◆ **Brief**
With the pictures omitted, repeat exactly the lines below starting with the line that has "[بحث] (247, 557)" and going on through the line that has "nonprofit marketing (407, 959)".

◆ **Data shown**

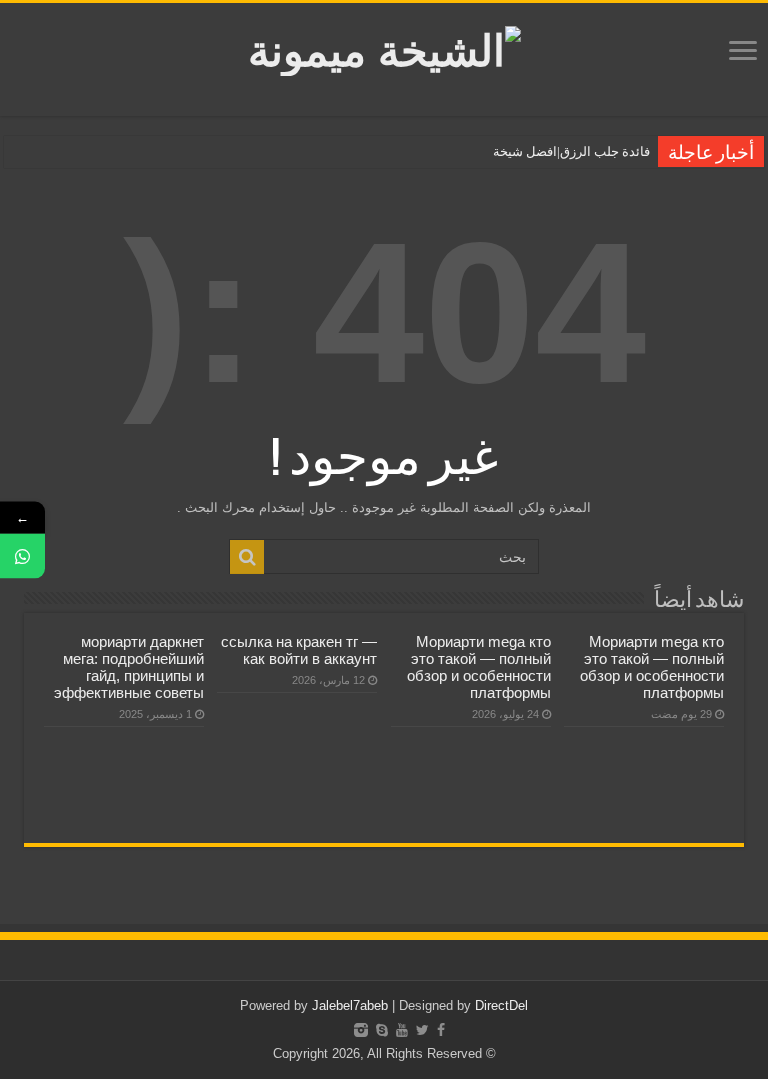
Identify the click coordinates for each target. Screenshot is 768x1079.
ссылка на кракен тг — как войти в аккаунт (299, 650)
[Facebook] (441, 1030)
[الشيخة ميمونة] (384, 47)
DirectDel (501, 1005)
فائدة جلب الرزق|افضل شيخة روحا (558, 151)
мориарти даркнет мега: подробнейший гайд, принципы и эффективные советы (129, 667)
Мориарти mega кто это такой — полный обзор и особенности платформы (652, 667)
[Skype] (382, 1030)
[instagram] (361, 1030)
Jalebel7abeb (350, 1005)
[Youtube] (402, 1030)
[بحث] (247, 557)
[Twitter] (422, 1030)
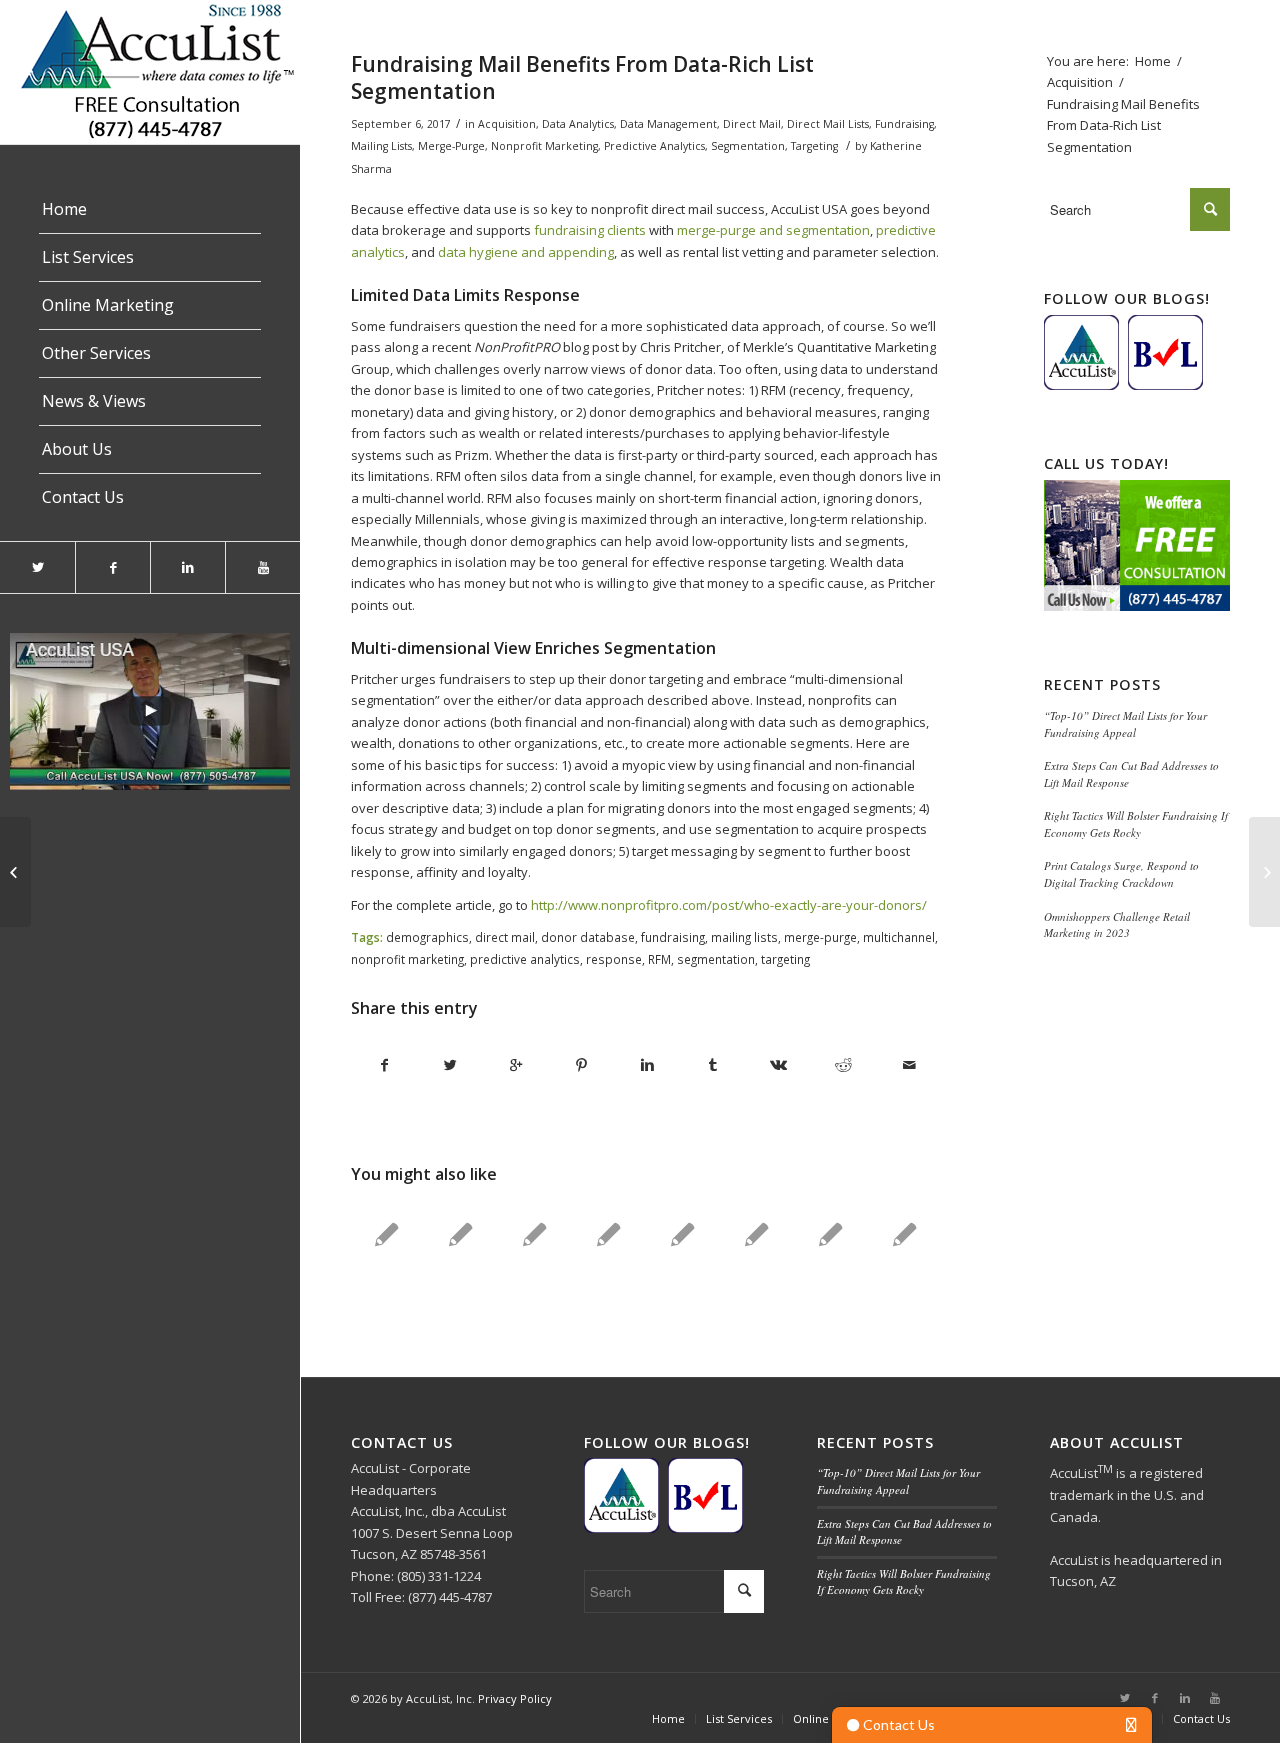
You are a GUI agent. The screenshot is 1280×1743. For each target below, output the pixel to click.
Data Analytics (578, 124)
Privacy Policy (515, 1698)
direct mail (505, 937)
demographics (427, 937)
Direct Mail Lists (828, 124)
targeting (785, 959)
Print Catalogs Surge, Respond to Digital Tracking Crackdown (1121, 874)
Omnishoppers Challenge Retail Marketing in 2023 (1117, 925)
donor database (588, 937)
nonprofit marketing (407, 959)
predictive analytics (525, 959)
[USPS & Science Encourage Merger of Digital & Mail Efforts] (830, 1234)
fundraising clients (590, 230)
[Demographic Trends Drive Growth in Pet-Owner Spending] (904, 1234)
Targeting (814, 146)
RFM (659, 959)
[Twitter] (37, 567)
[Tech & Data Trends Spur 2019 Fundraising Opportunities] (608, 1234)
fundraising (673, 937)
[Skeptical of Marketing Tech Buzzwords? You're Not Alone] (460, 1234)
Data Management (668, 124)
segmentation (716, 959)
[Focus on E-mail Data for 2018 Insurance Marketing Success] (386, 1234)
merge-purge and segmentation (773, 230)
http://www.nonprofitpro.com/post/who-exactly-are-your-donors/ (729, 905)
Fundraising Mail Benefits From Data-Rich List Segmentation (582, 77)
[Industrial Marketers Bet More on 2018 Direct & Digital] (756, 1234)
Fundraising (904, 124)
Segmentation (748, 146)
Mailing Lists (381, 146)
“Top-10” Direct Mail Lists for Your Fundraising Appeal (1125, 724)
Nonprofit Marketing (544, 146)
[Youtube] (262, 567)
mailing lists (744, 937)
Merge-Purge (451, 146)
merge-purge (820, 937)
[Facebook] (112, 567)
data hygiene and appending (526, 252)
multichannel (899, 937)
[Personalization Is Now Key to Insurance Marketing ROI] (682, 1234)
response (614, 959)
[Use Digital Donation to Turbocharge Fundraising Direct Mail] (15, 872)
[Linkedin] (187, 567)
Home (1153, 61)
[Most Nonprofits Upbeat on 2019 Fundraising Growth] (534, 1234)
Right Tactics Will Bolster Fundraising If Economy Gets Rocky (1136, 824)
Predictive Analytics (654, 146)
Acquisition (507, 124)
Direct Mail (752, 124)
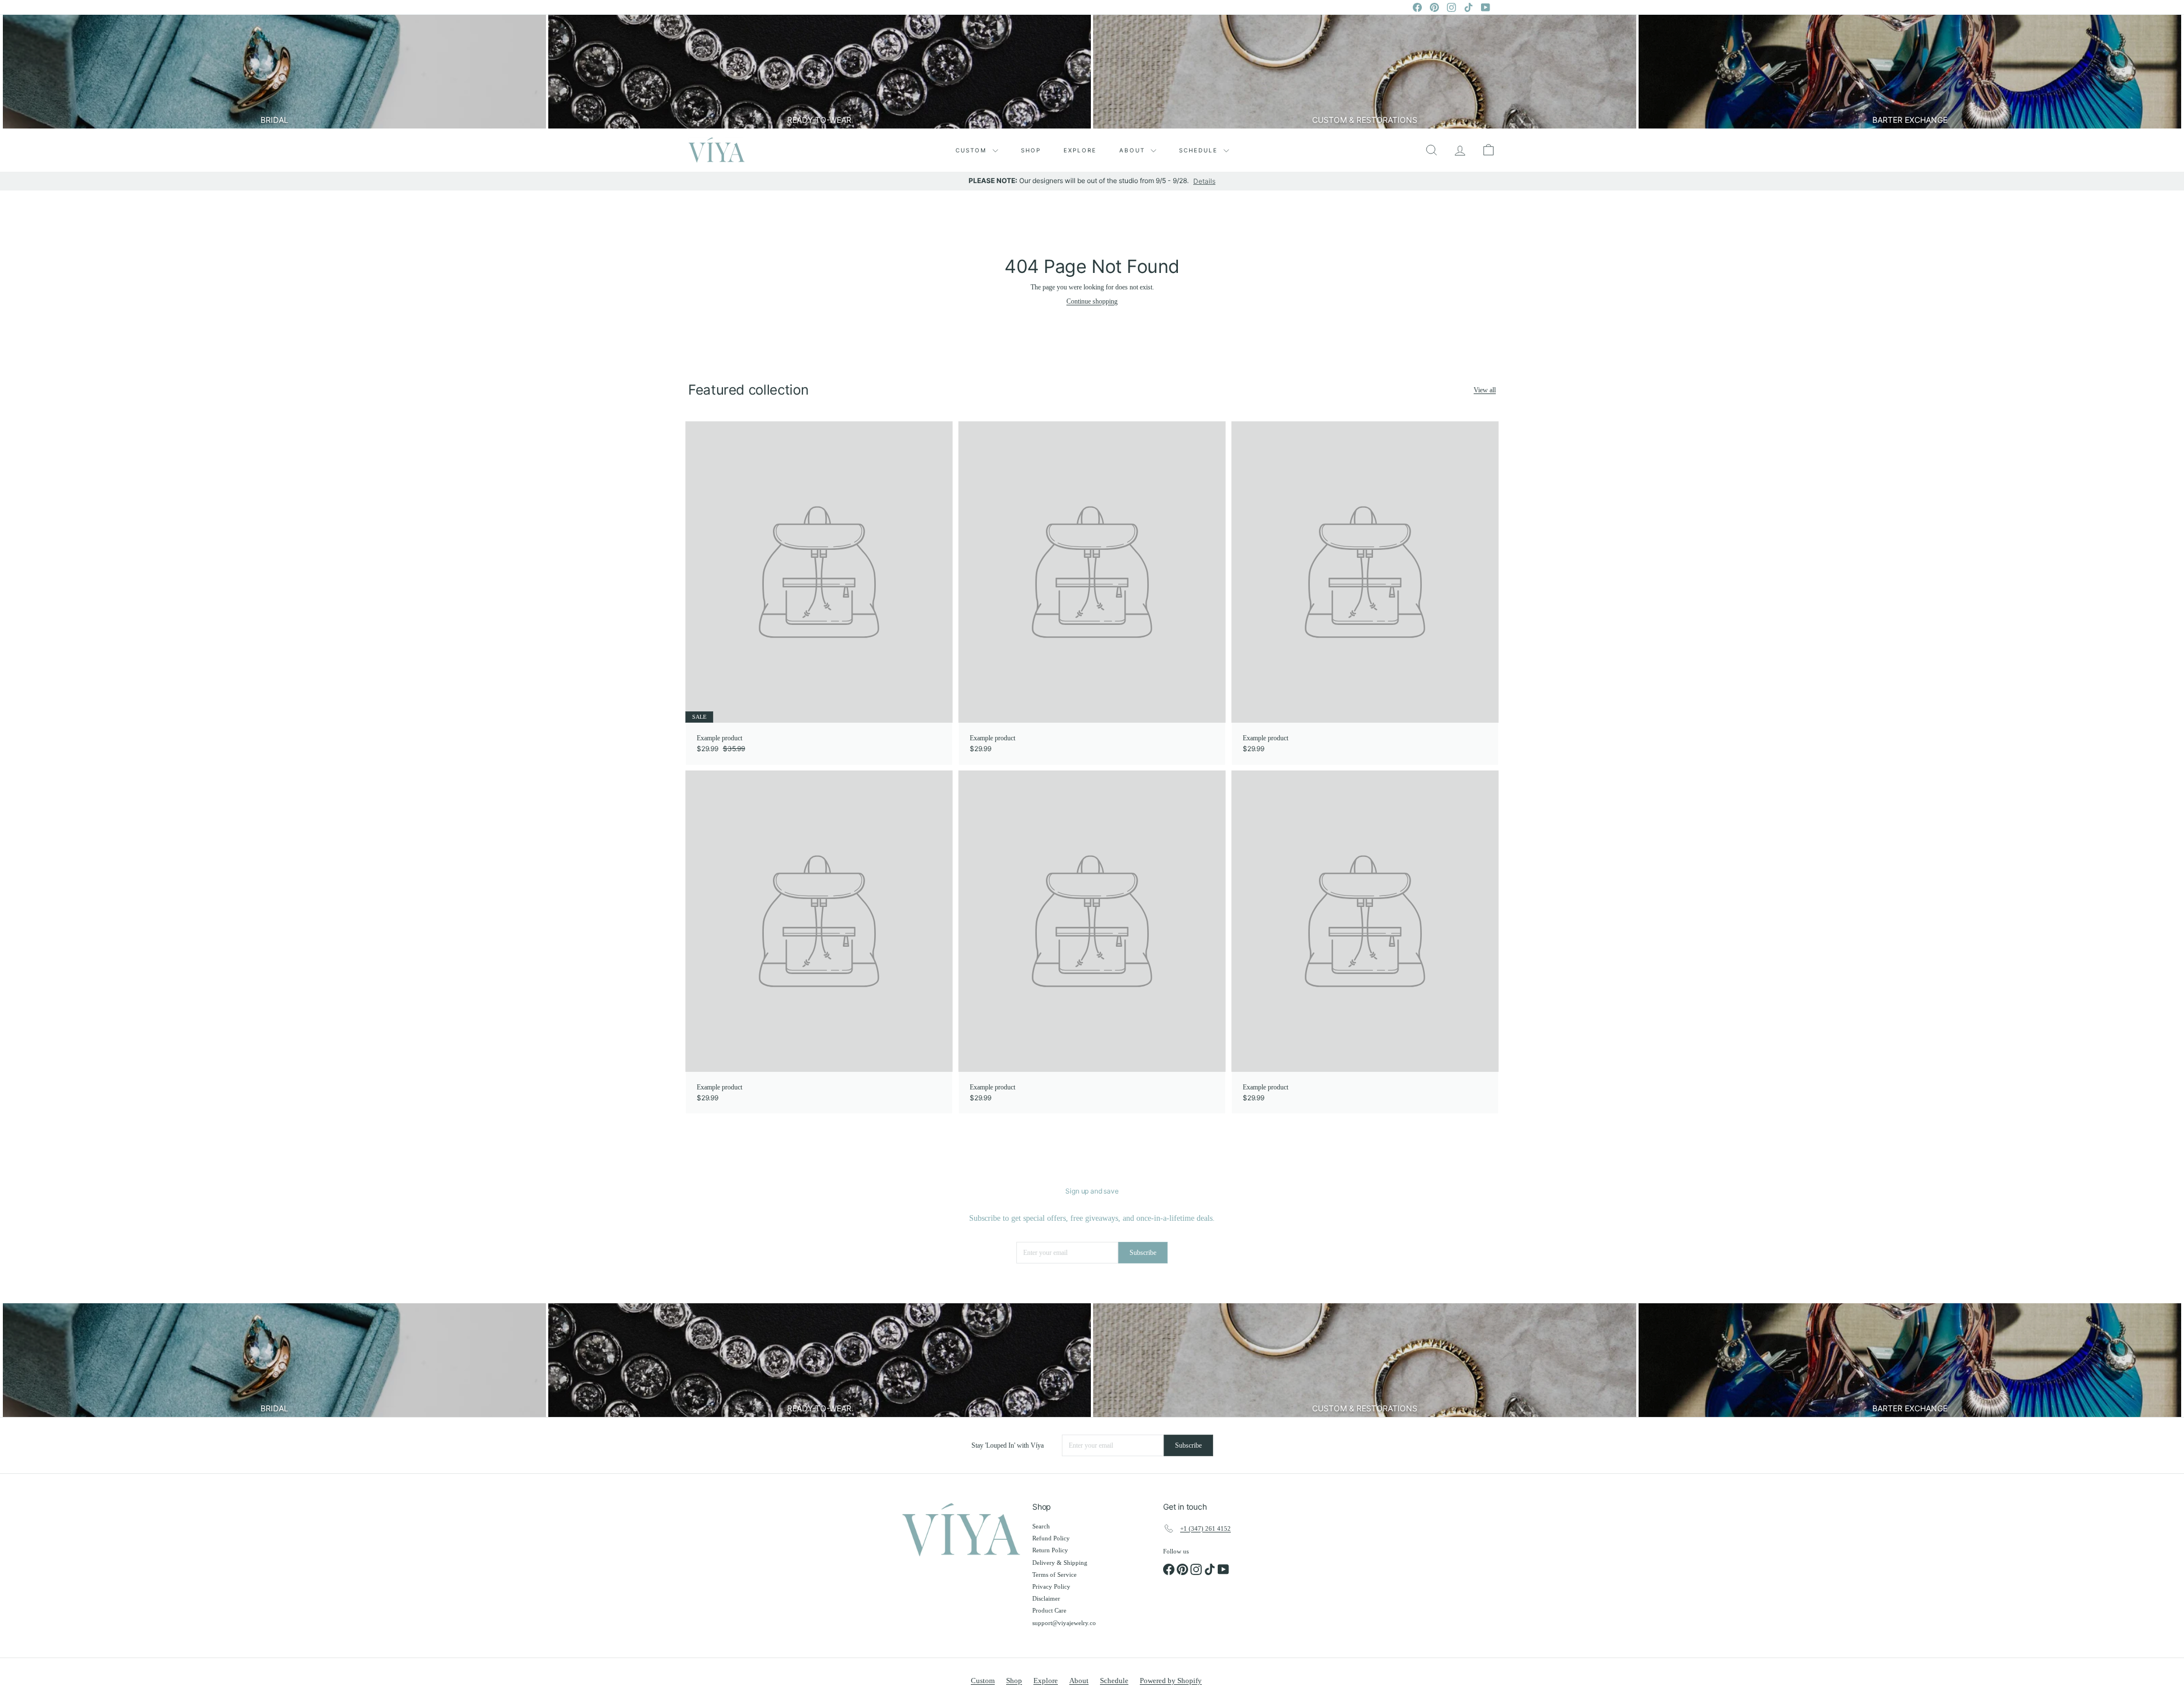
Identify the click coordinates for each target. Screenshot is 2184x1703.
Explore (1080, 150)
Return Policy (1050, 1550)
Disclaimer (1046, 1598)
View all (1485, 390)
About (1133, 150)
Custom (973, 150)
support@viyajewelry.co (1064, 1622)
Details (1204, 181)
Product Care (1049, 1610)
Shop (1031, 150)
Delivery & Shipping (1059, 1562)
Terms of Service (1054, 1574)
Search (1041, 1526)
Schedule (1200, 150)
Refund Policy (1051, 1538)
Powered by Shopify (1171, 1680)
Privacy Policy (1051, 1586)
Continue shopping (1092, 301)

◆ **Exercise response**
[بحث] (247, 557)
[Twitter] (422, 1030)
You are a GUI agent. The screenshot is 1280×1743. For each target below, output the pixel to click.
Data Analytics (578, 124)
Privacy Policy (515, 1698)
direct mail (505, 937)
demographics (427, 937)
Direct Mail Lists (828, 124)
targeting (785, 959)
Print Catalogs Surge, Respond to Digital Tracking Crackdown (1121, 874)
Omnishoppers Challenge Retail Marketing in 2023 (1117, 925)
donor database (588, 937)
nonprofit marketing (407, 959)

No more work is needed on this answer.